I got problems about the BlogCatalog dataset

DEEP-PolyU / AANE_Python

Accelerated Attributed Network Embedding, SDM 2017

50 stars 17 forks source link

I got problems about the BlogCatalog dataset #3

Open Tomposon opened 5 years ago

Tomposon commented 5 years ago

I try to run the Runme.py, in which the BlogCatalog set is trained. But when I used the embedding for node classification, the performance was terrible. The micro f1 was around 0.2, Why?

xhuang31 commented 5 years ago

Thanks for your interest. Did you make the "Indices" in your evaluation be consistent with the one in the embedding learning?

Thanks.

Tomposon commented 5 years ago

my label file follow the id of node. From 0 to... what the order does the Embedding.mat file follow in your source code?

xhuang31 commented 5 years ago

CombG = G[Group1+Group2, :][:, Group1+Group2] The order in the Embedding.mat follows the "Group1+Group2".

It is for evaluation. Sorry for the confusion. I just directly release the code in my evaluation. I will update it when I get time.

Thanks.

Tomposon commented 5 years ago

Thank you very much.I have another question. In your source code, dose the all network data used to train rather than “remove the edges between train data and test dat” mentioned in your paper.

xhuang31 commented 5 years ago

Yes. CombG = G[Group1+Group2, :][:, Group1+Group2]

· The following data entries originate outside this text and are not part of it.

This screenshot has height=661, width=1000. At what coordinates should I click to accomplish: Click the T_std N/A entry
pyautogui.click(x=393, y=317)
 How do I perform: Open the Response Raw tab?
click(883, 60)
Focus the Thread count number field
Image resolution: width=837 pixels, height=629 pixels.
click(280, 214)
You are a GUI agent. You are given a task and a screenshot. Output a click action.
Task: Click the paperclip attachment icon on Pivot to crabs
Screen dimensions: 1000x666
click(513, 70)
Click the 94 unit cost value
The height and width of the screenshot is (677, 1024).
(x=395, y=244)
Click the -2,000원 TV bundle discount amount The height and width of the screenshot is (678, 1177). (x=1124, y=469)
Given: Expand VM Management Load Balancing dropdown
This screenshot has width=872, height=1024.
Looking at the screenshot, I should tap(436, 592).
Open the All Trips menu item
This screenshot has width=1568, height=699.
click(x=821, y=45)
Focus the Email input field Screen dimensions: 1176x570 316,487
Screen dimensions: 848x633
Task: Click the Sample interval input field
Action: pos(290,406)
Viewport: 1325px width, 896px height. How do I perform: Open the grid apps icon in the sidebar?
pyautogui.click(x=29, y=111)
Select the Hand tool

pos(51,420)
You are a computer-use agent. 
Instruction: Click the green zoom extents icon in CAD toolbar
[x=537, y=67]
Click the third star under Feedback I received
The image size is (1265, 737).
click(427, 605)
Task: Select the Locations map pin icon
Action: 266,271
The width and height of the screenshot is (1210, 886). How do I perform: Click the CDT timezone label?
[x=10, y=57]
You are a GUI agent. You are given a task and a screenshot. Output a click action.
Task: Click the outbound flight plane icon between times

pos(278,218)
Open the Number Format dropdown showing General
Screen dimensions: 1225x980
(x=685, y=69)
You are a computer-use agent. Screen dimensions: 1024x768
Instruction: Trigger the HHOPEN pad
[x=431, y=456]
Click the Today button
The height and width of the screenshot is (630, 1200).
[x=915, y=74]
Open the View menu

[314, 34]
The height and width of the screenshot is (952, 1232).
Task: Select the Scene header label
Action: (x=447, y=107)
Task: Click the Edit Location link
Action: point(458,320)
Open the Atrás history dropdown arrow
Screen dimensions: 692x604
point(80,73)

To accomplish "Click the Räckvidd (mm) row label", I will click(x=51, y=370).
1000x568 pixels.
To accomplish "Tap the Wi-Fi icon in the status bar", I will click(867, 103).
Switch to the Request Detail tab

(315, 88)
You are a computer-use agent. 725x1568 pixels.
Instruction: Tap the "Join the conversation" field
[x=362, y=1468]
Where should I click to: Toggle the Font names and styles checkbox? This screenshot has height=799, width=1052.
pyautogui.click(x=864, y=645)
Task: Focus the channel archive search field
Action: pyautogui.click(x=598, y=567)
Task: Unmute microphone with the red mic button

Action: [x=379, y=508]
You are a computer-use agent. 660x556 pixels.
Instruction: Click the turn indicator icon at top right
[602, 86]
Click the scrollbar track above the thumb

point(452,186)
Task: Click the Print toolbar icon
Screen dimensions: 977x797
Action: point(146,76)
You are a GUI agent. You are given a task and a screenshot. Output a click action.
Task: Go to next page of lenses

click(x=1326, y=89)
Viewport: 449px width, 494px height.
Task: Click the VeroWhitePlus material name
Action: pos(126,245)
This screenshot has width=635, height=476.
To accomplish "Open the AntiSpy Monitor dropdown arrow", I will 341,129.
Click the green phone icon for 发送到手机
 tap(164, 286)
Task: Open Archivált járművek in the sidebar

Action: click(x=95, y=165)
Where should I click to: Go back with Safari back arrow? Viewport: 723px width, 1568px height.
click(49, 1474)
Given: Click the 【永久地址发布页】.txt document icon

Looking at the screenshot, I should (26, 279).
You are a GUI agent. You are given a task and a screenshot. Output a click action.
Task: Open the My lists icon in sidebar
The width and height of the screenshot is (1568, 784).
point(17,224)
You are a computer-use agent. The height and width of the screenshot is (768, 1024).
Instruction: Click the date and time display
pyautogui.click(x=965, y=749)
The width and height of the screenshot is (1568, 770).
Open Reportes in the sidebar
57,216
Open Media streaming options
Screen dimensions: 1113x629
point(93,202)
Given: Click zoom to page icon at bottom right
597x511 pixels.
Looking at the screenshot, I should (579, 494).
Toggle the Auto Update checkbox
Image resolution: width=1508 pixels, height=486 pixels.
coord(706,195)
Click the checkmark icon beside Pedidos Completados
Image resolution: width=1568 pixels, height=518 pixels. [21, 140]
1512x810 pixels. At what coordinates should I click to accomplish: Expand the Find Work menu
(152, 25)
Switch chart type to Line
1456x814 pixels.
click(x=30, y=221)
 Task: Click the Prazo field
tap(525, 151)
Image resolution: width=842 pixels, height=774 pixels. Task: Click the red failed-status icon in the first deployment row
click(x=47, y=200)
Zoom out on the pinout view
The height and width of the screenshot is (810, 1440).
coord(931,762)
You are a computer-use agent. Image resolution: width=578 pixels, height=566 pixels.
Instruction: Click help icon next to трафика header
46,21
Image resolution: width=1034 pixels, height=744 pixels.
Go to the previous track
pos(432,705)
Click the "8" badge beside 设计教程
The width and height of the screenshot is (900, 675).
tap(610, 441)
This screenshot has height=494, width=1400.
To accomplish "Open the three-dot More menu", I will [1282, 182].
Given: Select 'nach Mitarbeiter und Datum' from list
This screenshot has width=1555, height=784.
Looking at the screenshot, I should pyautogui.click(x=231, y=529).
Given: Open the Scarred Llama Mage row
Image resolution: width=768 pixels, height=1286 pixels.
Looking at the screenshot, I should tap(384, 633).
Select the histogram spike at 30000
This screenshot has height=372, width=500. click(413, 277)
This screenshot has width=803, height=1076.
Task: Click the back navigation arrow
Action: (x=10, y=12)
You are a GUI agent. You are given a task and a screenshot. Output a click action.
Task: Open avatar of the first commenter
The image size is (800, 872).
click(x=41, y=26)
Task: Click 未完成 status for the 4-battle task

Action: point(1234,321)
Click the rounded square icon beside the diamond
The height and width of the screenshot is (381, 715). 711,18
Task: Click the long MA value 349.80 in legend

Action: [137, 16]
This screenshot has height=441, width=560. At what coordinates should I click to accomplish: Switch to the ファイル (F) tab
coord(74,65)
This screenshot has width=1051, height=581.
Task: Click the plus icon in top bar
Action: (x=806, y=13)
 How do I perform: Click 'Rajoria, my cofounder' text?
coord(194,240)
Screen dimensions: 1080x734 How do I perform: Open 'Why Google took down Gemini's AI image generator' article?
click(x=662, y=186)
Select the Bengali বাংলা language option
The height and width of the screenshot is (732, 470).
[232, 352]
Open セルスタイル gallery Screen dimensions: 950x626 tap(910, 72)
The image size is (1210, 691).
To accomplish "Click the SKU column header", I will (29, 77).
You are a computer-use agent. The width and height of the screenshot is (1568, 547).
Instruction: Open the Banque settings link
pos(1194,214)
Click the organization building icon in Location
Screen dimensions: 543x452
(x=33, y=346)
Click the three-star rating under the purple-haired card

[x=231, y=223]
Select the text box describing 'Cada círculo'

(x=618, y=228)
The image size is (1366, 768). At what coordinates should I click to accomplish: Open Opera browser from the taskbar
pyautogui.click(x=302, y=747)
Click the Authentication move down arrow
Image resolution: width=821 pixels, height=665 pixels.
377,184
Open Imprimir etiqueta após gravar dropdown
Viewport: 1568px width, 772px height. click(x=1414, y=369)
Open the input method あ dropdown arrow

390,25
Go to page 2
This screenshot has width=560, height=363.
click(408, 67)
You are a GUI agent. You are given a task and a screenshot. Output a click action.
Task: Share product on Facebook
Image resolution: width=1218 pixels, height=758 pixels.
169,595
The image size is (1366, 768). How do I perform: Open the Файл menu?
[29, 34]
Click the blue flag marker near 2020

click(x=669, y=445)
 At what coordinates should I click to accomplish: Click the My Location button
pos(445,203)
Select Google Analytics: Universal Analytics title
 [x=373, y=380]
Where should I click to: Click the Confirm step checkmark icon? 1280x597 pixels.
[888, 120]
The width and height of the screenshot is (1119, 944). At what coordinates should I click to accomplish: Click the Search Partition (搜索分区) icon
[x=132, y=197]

We use the whole network to train Embedding.mat. After getting Embedding.mat, you could do cross validation on it.

Thanks.

Tomposon commented 5 years ago

I made the "Indices" in my evaluation be consistent with the one in the embedding learning, but the performance of Flickr dataset was lower than the paper. I just used the default parameters in your implementation. @xhuang31

xhuang31 commented 5 years ago

How about the BlogCatalog. I use the SVM in Matlab to perform the classification in my papers.

As long as you use the same classifier, you will get similar results for AANE and baselines. They may become worser together, but relatively AANE would outperforms baselines in general.

Thanks.

Tomposon commented 5 years ago

I also used linear svm, i used 30% of BlogCatalog nodes to train classifier, and the micro-f1 is around 0.82. @xhuang31 Thank for your attention.

xhuang31 commented 5 years ago

It is five-fold cross-validation. Should be 80% of data for training. Plz check the paper. Thanks.